■ What you have to do ■
Convert the lines below into a JSON list of strings with one string per line, leaving out blank lines.

Start Raw records

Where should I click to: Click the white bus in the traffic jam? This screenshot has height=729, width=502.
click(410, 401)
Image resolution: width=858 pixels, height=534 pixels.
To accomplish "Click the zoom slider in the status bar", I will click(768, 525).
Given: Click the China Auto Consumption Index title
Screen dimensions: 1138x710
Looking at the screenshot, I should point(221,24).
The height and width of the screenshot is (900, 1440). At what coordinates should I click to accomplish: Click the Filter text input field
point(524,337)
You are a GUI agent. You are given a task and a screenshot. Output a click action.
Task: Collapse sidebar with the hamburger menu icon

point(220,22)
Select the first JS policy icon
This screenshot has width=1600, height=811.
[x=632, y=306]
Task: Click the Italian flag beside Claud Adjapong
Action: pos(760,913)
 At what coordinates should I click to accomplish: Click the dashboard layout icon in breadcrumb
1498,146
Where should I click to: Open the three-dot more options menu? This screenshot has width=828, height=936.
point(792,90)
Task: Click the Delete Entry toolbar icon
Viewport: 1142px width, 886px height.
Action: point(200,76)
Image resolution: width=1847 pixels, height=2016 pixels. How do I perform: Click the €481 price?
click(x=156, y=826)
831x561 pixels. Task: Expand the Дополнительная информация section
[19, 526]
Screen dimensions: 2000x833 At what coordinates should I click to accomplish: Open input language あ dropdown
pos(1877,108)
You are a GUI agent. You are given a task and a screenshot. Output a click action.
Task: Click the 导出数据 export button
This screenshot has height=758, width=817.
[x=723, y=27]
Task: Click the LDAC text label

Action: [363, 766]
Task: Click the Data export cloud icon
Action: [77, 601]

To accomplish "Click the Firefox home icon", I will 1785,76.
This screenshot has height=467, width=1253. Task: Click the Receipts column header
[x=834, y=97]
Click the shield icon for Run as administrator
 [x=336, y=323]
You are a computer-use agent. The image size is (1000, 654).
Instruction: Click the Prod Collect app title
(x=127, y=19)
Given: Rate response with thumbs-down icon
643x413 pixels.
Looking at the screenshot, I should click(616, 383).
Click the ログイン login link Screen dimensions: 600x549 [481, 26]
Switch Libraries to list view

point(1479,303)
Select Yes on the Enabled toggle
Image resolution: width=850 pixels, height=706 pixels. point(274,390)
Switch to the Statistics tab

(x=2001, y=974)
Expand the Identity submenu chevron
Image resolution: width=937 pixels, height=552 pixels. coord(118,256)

End Raw records

■ Solution for this task ■
[
  "Where should I click to: Click the white bus in the traffic jam? This screenshot has height=729, width=502.",
  "click(410, 401)",
  "Image resolution: width=858 pixels, height=534 pixels.",
  "To accomplish \"Click the zoom slider in the status bar\", I will click(768, 525).",
  "Given: Click the China Auto Consumption Index title",
  "Screen dimensions: 1138x710",
  "Looking at the screenshot, I should point(221,24).",
  "The height and width of the screenshot is (900, 1440). At what coordinates should I click to accomplish: Click the Filter text input field",
  "point(524,337)",
  "You are a GUI agent. You are given a task and a screenshot. Output a click action.",
  "Task: Collapse sidebar with the hamburger menu icon",
  "point(220,22)",
  "Select the first JS policy icon",
  "This screenshot has width=1600, height=811.",
  "[x=632, y=306]",
  "Task: Click the Italian flag beside Claud Adjapong",
  "Action: pos(760,913)",
  " At what coordinates should I click to accomplish: Click the dashboard layout icon in breadcrumb",
  "1498,146",
  "Where should I click to: Open the three-dot more options menu? This screenshot has width=828, height=936.",
  "point(792,90)",
  "Task: Click the Delete Entry toolbar icon",
  "Viewport: 1142px width, 886px height.",
  "Action: point(200,76)",
  "Image resolution: width=1847 pixels, height=2016 pixels. How do I perform: Click the €481 price?",
  "click(x=156, y=826)",
  "831x561 pixels. Task: Expand the Дополнительная информация section",
  "[19, 526]",
  "Screen dimensions: 2000x833 At what coordinates should I click to accomplish: Open input language あ dropdown",
  "pos(1877,108)",
  "You are a GUI agent. You are given a task and a screenshot. Output a click action.",
  "Task: Click the 导出数据 export button",
  "This screenshot has height=758, width=817.",
  "[x=723, y=27]",
  "Task: Click the LDAC text label",
  "Action: [363, 766]",
  "Task: Click the Data export cloud icon",
  "Action: [77, 601]",
  "To accomplish \"Click the Firefox home icon\", I will 1785,76.",
  "This screenshot has height=467, width=1253. Task: Click the Receipts column header",
  "[x=834, y=97]",
  "Click the shield icon for Run as administrator",
  " [x=336, y=323]",
  "You are a computer-use agent. The image size is (1000, 654).",
  "Instruction: Click the Prod Collect app title",
  "(x=127, y=19)",
  "Given: Rate response with thumbs-down icon",
  "643x413 pixels.",
  "Looking at the screenshot, I should click(616, 383).",
  "Click the ログイン login link Screen dimensions: 600x549 [481, 26]",
  "Switch Libraries to list view",
  "point(1479,303)",
  "Select Yes on the Enabled toggle",
  "Image resolution: width=850 pixels, height=706 pixels. point(274,390)",
  "Switch to the Statistics tab",
  "(x=2001, y=974)",
  "Expand the Identity submenu chevron",
  "Image resolution: width=937 pixels, height=552 pixels. coord(118,256)"
]